C’est un grand jeune homme de 25 ans qui vit au bord du fleuve dans le nord du Sénégal. Très jeune il urinait du sang, il ne s’en est jamais inquiété. Pour lui sa signifiait qu’il devenait un homme et d’ailleurs sa c’était arrêté seul sans traitement.
Mais là il maigrissait, il digérait mal et son visage enflait surtout le matin au réveil. Il avait fait des analyses et son médecin lui avait simplement dit qu’il lui fallait aller à Dakar. Il a vendu sa vache et c’est mis en route estimant son retour à la semaine prochaine.

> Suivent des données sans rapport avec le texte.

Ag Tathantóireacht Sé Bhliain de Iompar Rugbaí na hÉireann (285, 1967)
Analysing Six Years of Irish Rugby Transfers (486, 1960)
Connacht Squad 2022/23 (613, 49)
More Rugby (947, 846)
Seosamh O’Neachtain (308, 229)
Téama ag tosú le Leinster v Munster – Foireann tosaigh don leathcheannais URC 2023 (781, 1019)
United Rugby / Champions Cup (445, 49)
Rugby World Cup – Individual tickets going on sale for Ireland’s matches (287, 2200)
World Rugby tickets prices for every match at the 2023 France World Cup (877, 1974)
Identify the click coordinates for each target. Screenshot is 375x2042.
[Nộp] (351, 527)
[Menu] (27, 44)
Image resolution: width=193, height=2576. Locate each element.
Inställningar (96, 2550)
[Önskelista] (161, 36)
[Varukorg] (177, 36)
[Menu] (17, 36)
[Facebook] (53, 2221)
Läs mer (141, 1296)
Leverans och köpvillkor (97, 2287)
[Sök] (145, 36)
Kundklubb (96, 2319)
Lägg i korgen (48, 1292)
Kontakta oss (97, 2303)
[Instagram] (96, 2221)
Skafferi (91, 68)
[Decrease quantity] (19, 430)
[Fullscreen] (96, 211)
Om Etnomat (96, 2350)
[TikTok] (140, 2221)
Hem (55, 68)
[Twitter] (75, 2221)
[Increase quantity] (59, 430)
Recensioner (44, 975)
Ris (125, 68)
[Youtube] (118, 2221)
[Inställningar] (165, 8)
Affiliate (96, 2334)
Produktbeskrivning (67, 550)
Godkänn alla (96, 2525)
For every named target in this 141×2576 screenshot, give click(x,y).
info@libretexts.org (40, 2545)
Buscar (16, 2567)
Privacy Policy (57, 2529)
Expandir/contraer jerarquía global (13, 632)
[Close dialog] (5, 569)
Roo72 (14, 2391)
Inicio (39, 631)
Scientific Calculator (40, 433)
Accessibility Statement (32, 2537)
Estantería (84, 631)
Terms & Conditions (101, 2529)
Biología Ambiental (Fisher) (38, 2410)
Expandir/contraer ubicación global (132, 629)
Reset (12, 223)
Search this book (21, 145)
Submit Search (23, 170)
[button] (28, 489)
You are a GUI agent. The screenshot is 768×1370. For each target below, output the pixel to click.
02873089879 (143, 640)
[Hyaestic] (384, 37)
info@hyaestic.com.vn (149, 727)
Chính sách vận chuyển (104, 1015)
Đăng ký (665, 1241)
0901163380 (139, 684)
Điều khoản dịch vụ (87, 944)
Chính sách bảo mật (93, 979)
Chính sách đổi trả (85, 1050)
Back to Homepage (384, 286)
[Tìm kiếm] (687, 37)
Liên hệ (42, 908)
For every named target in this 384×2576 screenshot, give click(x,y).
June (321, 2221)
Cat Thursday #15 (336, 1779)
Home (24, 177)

Six heure du matin, il fait froid, les gens indifférents le dépasse sans le voir, il est de plus en plus fatigué mais pour lui c’est le résultat du très long voyage qu’il vient de faire, de toutes les façons quoiqu’il arrive il est en sécurité il est au porte du fameux « Dantec ».
La gêne respiratoire s’aggrave, il demande de l’aide mais personne ne le comprend, il s’affale sur le sol…. Sept heure trente, l’agent charger de l’accueil le remarque enfin, il est d’urgence conduit en réanimation … il peut maintenant perdre connaissance, il est sauvé.
Troisième jour d’hospitalisation, il pense avoir survécu au pire il est conduit en Urologie, il appelle ses parents pour les rassurer, tout va bien leur dit-il, tout va bien pense-t-il.
C’est à ce moment que je pénètre dans la salle. Les résultats des examens sont sans appel, ses reins sont détruits par les séquelles d’une bilharziose mal prise en charge. Khassim n’a plus que deux alternatives la dialyse ou la transplantation.
On se regarde on sait ce que ça signifie dans ces conditions, il est condamné. Il nous fait un grand sourire traduisant sa reconnaissance et son admiration pour notre profession, on lui tourne le dos.
Pour nous il vaut mieux ne pas avoir de liens affectifs avec lui…. Plusieurs jours après, je rentre dans la salle, le lit vide de Khassim me demande pourquoi? Pourquoi faut-il continuer …. ? Il n’y pas l’ombre d’un doute il faut transplanter. Le temps que » le premier à transplanter » finisse de faire la tournée des télévisions et reçoivent prix et médailles, combien de Khassim seront ailleurs?
Nous ne sommes pas des sportifs, nous ne serons pas jugés par notre galerie de trophées. Ceux qui nous jugerons au final sont ceux que nous avons laissé au bord de la route.